Mick Gordon, the composer for a variety of AAA video games including Id Software’s Doom series as well as the upcoming first person shooter Atomic Heart, has released a tell-all statement about his time working on Doom Eternal. A lengthy, piece, it goes in-depth into claims of intense crunch, months without pay, mismanagement, and a lengthy legal battle.
For those not in the know, Doom Eternal’s OST was released back in April 2020 as a clearly muddled product. We covered this back then with lengthy feature, but it was clear that a breakdown between Mick and Id had taken place. Now, three years after an open letter written by Marty Stratton at Id Software laid much of the blame on Mick for the OST’s quality, Mick has come forward with his own side of the story.
Gordon’s Medium post (which we highly recommend you read in full here) covers a variety of issues he claims to have experienced during his time working on Doom Eternal, as well as in the months and years following the game’s release. This includes crunch, with Gordon stating: “ I worked straight for months, desperately trying to stay on top of things, and each week seemed to bring a new set of problems”. Gordon claims this was made worse by being cut out of meetings, unanswered emails, files being auto-deleted and information being withheld.
In addition, Gordon claims that he suffered from serious pay issues while working on Doom Eternal. He claims that the audio team withheld approvals of tracks, which in turn withheld payment, leading up to an alleged 11 months without pay for his work.
As for the Doom Eternal OST, Gordon claims that he wasn’t offered a contract to produce the Doom Eternal OST by the time pre-orders went live for it, with his name attached to the product.
In terms of additional workload, Gordon claims he had produced “more than double the minutes stated in the contract” by the time he was finished. He also claims that Id Software used nearly all of the music, which comes to over double what the company allegedly paid for. Gordon states in his post that Id Software still refused to pay for these tracks.
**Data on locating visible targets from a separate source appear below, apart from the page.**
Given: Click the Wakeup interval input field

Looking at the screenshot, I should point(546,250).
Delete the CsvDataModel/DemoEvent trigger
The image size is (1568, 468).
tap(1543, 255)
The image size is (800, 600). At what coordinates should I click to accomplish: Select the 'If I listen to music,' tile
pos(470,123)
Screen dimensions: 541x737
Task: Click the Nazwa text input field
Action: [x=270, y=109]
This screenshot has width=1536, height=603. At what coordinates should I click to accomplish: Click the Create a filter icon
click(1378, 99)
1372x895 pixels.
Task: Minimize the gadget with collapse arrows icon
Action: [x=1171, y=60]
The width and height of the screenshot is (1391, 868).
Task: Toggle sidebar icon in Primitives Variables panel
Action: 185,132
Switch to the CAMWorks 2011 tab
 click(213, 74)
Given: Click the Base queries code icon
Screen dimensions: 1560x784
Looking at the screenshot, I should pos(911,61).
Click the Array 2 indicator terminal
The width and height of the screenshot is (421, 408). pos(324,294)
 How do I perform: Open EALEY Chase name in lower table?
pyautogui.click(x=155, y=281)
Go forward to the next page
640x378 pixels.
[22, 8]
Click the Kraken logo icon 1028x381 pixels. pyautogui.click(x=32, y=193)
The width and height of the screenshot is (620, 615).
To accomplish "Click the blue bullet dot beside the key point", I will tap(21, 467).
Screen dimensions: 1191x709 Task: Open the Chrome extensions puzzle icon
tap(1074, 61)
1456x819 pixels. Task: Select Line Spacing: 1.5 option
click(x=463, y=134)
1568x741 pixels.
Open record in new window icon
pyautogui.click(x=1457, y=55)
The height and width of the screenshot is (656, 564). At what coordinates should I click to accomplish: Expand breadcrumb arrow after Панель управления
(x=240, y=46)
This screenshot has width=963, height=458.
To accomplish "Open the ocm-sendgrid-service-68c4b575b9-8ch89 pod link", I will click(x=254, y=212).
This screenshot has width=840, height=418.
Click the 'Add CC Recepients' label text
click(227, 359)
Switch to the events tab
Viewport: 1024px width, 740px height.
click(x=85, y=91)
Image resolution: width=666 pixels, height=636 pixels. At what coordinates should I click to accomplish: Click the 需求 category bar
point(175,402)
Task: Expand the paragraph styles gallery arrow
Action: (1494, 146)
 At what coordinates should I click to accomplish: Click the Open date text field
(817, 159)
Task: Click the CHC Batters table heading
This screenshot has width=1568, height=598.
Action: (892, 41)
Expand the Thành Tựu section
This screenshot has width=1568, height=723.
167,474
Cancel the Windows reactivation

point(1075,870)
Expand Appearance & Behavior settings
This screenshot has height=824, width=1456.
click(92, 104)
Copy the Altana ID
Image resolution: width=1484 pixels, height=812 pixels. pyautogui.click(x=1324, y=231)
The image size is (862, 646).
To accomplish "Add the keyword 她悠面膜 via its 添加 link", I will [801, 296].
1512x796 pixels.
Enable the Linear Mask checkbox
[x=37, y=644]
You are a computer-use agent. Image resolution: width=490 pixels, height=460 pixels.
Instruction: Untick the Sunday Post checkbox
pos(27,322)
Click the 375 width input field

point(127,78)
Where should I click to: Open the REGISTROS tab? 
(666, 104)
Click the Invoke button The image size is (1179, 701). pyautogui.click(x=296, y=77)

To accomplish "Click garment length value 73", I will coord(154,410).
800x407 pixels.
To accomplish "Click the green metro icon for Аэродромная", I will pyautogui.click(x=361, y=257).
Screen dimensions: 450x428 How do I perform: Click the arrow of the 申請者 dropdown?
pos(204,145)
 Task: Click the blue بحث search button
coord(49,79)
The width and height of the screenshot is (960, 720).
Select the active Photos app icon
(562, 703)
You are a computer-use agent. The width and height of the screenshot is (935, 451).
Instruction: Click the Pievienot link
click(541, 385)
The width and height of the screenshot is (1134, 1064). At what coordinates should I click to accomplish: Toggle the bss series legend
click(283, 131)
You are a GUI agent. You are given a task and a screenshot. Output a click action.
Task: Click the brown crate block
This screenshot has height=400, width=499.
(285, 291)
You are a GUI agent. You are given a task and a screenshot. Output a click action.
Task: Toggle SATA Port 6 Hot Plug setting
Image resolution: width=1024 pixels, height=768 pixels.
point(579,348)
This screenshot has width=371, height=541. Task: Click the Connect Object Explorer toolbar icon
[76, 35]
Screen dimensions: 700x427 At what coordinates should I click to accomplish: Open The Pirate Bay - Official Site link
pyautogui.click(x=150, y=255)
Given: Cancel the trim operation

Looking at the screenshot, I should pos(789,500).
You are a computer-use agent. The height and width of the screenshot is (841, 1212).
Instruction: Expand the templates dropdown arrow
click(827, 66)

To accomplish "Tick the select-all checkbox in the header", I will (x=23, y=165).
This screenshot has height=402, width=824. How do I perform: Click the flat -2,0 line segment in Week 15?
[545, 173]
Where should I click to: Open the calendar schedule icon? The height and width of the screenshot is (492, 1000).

As for the original scope for the Doom Eternal OST, Gordon alleges that he originally “proposed a comprehensive album of 30 tracks and a runtime of over two hours”, however this was shot down if Gordon’s statement is to be believed, in spite of Marty Stratton’s open letter claiming otherwise.
Perhaps the most bizarre claim raised by Gordon refers to the album of edits sent his way by Id Software, which the company claimed had been in the works for a short period of time. However, thanks to metadata from the audio files shown by Gordon in his statement, some of the tracks appear to have been in the works as early as August 2019, prior to the time Gordon claims he received the contract.
The massive statement concludes by covering the open letter Reddit post, which Gordon states was released after a Skype call between he and Stratton. The following months featured a combination of legal negotiations, where he was allegedly offered a six figure sum to remain quiet about the situation.
What happens next is up in the air, but it looks as though Mick Gordon has managed to land himself on new projects which are working out better for him. We can only wait and see whether Gordon receives the public apology he desires, or if legal battles will continue in the background.